I think we need to analyze assembly output from current state of our compiler, to make sure what is performance bottleneck and is there any improvements. (we are in lack of 'brilliant' ideas now...) I applied passes in order like this for doing this analysis:

// Add loop-level opt passes below
    FPM.addPass(llvm::SimplifyCFGPass());
    FPM.addPass(createFunctionToLoopPassAdaptor(loop2sum::Loop2SumPass()));
    FPM.addPass(llvm::SimplifyCFGPass());
    FPM.addPass(llvm::createFunctionToLoopPassAdaptor(std::move(LPM)));
    // Add function-level opt passes below
    FPM.addPass(llvm::PromotePass());
    FPM.addPass(llvm::TailCallElimPass());
    FPM.addPass(arithmeticpass::ArithmeticPass());
    FPM.addPass(branchpredict::BranchPredictPass());
    FPM.addPass(load2aload::Load2AloadPass());
    FPM.addPass(llvm::GVNPass());

    CGPM.addPass(llvm::createCGSCCToFunctionPassAdaptor(std::move(FPM)));
    // Add CGSCC-level opt passes below

    MPM.addPass(llvm::createModuleToPostOrderCGSCCPassAdaptor(std::move(CGPM)));
    // Add module-level opt passes below
    MPM.addPass(heap2stack::Heap2StackPass());
    MPM.addPass(llvm::VerifierPass());

gcd This function shows negative performance when applying sprint2-finished compiler. We knew that simplifycfg contribute negatively about 6%. However due to simple function structure of gcd(x, y), tailcallelim pass compensate it about 5%. But I think there is a lot more chance to optimize it. gcd is mathematically symmetric function, but given code checks every cases such as x < y and x >= y always. AFAIK, ideal implementation of gcd is looks like this:
```
int gcd(int x, int y) {
if (x == 0) return y;
return gcd(y % x, x);
}
```
First I tried to find existing llvm pass which analyze this kind of job... but I failed it. @goranmoomin maybe know something... So what can we do for this?
floyd I'm going to make 2 comments here:
- function inline pass will do something more powerful thing than we expect. First we can see advance() function do something very simple things. It is 'pure' when input is given. However it seemed to be even GVN pass failed to take advantage of it. L22 and L23 compiled like this:
```
start floyd 0:
.entry:
r1 = load 8 204800
r2 = call advance r1
r1 = load 8 204800
r1 = call advance r1
r1 = call advance r1
br .while.cond
```
  Also I don't have no idea for why load 8 204800 called so many times. I expect that it will removed after function inlining, which allows llvm's existing pass do more well-performed analysis. malloc_upto_8() is one of the bottleneck too!

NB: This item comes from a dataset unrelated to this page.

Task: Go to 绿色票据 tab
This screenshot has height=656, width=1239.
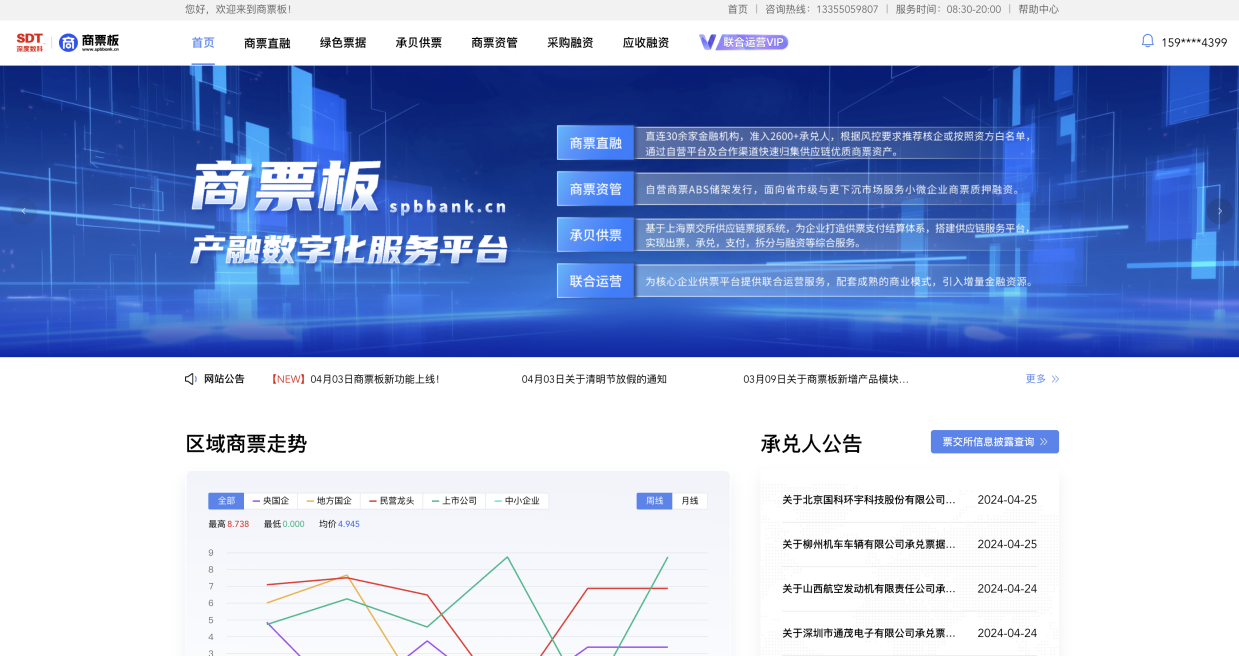Action: 343,43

Advanced arithmetic pass responsible for using inc, dec instructions will improve performance here!

bitcount3 First I don't know why these two consecutive mul & sdiv exists for:
```
.if.end:
r1 = urem r3 16 32
r1 = mul r1 4294967296 64
r1 = sdiv r1 4294967296 64
r1 = mul r1 4 64
r1 = add r1 204800 64
```
It is correspond to L17, L19 of c source code: nibble = num & 0xf and arr[nibble] access.

Also I have thought about possibilities of using constant array of length 16 here. nibble is constrained to have value [0, 16), so we might replace array access instead of 16-branching switch statement instead of arr[nibble]? Because we know every value on compile time.

friend First, I also saw same things as above:
```
r1 = mul arg1 4294967296 64
r1 = sdiv r1 4294967296 64
r1 = mul r1 8 64
```
Maybe there are no copy instructons, so I suspect this is some kind of tricks. However following instruction r1 = mul r1 8 64 allows us removing mul & sdiv operations!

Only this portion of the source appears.